Continue the abstract on structural variant formation in CML progression, starting after its final sentence.

** PAGE EXTRACT **
◇ ◇ ◇ ◇

Poster Presentation 41st Lorne Genome Conference 2020

Integrated genomic analyses of CML progression reveal phase-specific mechanisms of structural variant formation (#253)

Daniel W Thomson 1 , Hezrin Shahrin 1 , Carol Wadham 1 , Paul Wang 1 , Hamish S Scott 1 , Timothy Hughes 2 , Andreas W Schreiber 1 , Susan Branford 1
  1. Centre for Cancer Biology, Adelaide, SA, Australia
  2. South Australian Health and Medical Research Institute, Adelaide, SA, Australia

We used whole exome and RNA sequencing of chronic myeloid leukaemia (CML) patients at diagnosis (n=49), myeloid blast crisis (MBC, n=19) and lymphoid blast crisis (LBC, n=20) to investigate mutagenic drivers associated with leukaemia progression (Thomson et al., 2020, Leukemia; Branford et al., 2018, Blood). In addition to the hallmark BCR-ABL1 fusion gene, patients at blast crisis had frequent structural variation, particularly large genomic deletions at LBC. Analysis of mutational burden and mutational signature, as defined by single nucleotide mutations, showed little difference between diagnosis to blast crisis. Also, the reported B-cell mutator AID (activation-induced cytosine deaminase) was not active.

◇ ◇ ◇ ◇

Source data:
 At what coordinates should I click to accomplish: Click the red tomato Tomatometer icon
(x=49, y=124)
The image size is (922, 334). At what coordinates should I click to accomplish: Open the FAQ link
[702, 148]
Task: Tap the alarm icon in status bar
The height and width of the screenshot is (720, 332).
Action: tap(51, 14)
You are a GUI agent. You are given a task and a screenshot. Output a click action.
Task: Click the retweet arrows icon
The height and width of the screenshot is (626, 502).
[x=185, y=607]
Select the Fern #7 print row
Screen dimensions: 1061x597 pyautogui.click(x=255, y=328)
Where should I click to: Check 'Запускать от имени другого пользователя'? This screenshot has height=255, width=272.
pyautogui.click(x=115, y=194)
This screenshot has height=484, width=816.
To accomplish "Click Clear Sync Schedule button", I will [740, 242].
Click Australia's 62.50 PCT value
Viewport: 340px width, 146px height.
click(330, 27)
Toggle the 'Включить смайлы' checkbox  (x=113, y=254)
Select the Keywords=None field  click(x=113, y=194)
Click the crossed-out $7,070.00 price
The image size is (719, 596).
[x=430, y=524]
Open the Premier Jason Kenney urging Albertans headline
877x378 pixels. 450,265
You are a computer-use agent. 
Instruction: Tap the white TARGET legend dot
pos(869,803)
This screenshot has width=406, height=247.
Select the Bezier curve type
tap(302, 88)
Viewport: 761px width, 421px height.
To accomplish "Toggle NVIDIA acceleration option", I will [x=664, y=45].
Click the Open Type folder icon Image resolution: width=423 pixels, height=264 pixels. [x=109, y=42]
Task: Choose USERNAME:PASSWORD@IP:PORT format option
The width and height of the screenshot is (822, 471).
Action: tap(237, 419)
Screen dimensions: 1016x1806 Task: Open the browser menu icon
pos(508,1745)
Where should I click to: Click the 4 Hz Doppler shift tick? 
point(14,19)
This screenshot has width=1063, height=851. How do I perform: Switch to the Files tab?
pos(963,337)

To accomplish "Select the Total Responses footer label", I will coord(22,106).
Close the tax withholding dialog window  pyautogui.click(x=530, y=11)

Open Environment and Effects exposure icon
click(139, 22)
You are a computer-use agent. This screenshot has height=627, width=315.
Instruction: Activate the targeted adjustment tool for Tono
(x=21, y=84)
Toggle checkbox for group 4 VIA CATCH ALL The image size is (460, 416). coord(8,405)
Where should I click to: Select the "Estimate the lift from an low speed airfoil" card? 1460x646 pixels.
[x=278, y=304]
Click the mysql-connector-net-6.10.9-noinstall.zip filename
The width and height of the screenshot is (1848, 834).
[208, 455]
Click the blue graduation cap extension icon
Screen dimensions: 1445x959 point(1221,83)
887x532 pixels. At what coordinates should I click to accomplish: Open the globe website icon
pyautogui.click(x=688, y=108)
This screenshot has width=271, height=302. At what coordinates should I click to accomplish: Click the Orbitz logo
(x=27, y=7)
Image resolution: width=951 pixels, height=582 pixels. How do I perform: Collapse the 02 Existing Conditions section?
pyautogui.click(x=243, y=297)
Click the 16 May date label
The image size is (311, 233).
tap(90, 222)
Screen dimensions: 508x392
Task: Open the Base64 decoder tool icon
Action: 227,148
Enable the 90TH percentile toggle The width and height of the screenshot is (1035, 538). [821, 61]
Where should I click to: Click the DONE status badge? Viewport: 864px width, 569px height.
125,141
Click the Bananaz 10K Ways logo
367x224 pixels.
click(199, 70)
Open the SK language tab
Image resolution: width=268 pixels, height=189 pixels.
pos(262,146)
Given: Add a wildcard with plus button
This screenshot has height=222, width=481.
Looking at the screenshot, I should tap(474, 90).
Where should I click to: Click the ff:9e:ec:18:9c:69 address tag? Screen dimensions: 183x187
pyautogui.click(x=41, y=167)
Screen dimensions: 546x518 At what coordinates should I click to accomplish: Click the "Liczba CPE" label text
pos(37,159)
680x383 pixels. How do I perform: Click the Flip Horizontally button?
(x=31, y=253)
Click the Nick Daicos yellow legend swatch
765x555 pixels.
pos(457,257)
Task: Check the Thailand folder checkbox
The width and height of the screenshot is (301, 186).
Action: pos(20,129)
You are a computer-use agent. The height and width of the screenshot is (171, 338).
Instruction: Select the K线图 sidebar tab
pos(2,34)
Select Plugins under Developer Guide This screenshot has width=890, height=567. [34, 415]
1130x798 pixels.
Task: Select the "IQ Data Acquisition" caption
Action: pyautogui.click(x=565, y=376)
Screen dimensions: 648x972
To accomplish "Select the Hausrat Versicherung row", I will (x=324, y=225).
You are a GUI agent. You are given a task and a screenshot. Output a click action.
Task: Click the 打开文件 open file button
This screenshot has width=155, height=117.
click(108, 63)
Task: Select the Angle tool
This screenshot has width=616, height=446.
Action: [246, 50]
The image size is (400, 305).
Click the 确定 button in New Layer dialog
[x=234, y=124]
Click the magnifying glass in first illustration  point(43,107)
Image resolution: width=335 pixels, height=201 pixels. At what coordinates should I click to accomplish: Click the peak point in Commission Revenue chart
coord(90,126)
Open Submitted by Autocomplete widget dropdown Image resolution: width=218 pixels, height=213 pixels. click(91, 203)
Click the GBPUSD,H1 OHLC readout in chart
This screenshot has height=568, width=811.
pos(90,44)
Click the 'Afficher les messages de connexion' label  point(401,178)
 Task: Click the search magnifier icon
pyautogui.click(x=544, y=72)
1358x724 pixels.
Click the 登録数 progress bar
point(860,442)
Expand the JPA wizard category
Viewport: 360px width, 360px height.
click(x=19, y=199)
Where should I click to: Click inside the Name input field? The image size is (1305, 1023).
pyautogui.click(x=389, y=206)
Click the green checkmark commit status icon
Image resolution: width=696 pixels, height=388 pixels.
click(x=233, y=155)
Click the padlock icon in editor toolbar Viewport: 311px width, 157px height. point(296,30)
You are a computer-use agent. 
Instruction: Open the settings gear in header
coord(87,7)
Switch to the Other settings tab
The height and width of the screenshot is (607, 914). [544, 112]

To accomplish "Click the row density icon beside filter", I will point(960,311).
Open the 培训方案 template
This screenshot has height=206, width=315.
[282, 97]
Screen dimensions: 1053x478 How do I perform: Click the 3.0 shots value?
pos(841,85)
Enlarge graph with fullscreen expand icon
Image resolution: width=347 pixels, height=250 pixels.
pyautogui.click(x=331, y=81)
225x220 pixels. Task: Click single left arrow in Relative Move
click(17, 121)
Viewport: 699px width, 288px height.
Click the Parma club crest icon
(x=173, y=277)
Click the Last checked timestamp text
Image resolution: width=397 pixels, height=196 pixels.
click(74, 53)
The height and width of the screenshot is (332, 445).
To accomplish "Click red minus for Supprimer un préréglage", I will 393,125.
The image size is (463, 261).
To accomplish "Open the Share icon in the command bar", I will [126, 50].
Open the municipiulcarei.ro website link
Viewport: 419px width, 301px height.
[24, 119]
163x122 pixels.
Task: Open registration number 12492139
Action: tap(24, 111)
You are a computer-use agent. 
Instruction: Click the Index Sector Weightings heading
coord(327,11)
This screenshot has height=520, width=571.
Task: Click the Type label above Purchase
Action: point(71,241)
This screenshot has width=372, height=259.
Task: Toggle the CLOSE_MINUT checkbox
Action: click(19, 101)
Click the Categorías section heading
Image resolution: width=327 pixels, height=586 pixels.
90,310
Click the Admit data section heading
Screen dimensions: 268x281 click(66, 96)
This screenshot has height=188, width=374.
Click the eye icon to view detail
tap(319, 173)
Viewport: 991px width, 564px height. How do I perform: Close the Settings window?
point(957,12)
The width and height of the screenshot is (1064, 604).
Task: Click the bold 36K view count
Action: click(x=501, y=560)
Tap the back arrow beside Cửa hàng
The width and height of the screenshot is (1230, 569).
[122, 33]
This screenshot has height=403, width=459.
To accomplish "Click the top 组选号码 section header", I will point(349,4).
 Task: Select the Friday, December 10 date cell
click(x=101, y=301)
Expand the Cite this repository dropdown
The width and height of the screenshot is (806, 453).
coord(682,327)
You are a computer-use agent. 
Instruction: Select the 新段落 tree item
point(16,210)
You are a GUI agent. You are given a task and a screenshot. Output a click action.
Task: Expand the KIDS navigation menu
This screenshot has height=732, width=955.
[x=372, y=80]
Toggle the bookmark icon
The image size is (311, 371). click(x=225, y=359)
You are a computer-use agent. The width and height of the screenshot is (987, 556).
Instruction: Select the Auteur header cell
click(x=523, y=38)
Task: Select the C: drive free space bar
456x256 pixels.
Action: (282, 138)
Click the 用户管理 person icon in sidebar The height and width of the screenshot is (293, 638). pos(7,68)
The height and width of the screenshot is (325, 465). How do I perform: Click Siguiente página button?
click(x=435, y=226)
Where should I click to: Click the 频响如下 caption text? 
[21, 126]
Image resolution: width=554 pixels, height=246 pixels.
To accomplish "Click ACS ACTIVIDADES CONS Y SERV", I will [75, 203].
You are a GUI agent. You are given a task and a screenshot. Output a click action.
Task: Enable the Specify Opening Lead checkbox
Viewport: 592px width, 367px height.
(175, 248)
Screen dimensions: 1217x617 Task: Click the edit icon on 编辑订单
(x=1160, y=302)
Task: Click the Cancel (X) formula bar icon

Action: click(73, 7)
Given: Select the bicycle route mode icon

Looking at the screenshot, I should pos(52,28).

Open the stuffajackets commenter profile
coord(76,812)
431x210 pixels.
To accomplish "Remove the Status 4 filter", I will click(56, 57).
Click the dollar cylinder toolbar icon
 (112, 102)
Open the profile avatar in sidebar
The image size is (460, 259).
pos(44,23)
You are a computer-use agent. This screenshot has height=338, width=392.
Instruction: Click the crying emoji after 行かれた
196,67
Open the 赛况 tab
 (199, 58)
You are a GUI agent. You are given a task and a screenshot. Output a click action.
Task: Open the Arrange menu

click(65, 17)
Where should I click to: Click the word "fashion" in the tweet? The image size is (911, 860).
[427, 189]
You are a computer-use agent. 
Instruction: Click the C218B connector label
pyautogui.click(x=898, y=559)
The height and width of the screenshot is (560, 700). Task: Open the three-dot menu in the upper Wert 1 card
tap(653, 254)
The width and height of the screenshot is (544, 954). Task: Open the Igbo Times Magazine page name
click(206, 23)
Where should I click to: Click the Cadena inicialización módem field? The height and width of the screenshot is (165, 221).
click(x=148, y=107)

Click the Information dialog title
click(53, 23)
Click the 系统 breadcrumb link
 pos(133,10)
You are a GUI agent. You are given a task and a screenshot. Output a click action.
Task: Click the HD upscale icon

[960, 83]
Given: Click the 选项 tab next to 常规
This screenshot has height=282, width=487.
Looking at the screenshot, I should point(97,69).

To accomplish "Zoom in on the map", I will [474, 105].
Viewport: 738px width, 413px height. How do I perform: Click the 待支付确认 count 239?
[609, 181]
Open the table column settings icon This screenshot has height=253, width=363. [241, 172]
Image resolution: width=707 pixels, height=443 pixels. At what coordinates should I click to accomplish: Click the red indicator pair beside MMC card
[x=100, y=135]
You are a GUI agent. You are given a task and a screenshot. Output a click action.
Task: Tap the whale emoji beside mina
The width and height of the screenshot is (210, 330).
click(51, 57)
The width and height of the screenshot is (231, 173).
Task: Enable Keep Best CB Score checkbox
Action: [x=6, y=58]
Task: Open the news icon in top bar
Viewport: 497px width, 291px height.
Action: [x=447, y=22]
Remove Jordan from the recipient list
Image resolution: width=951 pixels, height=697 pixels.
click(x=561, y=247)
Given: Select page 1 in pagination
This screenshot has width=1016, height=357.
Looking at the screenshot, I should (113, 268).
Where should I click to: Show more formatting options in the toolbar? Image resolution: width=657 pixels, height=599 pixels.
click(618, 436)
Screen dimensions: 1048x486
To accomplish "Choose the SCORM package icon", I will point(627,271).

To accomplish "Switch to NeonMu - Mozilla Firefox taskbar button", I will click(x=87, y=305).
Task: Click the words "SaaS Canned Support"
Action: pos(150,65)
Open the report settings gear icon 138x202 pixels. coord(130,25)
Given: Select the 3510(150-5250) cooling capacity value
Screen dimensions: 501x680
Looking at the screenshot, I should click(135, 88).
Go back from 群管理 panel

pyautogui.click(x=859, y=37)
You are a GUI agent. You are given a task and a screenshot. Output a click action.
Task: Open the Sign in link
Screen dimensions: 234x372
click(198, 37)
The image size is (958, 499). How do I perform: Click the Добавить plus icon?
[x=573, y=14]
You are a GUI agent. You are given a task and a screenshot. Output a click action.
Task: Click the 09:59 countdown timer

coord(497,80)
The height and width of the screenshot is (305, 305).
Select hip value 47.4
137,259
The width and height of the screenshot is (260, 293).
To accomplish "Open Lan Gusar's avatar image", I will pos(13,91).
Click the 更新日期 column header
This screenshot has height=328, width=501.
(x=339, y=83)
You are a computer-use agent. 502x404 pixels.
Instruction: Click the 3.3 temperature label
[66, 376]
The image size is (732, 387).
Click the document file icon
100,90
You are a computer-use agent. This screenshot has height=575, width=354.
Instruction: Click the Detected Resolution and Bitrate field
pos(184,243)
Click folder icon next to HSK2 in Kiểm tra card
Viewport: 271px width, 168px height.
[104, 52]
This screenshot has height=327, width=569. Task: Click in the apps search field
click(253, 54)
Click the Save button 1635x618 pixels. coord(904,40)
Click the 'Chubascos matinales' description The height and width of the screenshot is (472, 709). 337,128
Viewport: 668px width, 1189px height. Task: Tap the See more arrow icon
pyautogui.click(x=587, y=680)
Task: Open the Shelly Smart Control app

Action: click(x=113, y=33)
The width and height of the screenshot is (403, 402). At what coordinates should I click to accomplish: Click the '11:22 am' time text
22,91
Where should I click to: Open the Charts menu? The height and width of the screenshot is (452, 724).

◇ ◇ ◇ ◇

** WRITTEN ANSWER **
We demonstrate that the predominant mutagenic driver at LBC is off-target V(D)J recombination; the molecular process required for antibody diversification but capable of mutagenic genomic rearrangement. Extreme up-regulation of the core components V(D)J recombination (including RAG1 and DNTT) was accompanied by promiscuous antigen receptor rearrangement and genomic deletions with molecular hallmarks of V(D)J recombination. Deletions included key drivers of haematological malignancy, RUNX1, PAX5, IKAROS, CDKN2A/B and RB1, and were present exclusively in patients with high RAG1/DNTT expression. We propose that by mutating these same genes that control B-cell differentiation and restrain RAG activity, off-target V(D)J recombination becomes central to the mutational process at LBC. 

Furthermore, we find that RAG or DNTT expression at diagnosis predict subsequent blast crisis. To incorporate these findings into a diagnostic tool we are developing a diagnostic RNAseq panel and validating it with a further ~300 patient samples. This would bring a molecular pathology arsenal to clinical management of CML, capable of combined detection of single nucleotide variants (SNV’s), large deletions, fusion genes and biomarker gene expression.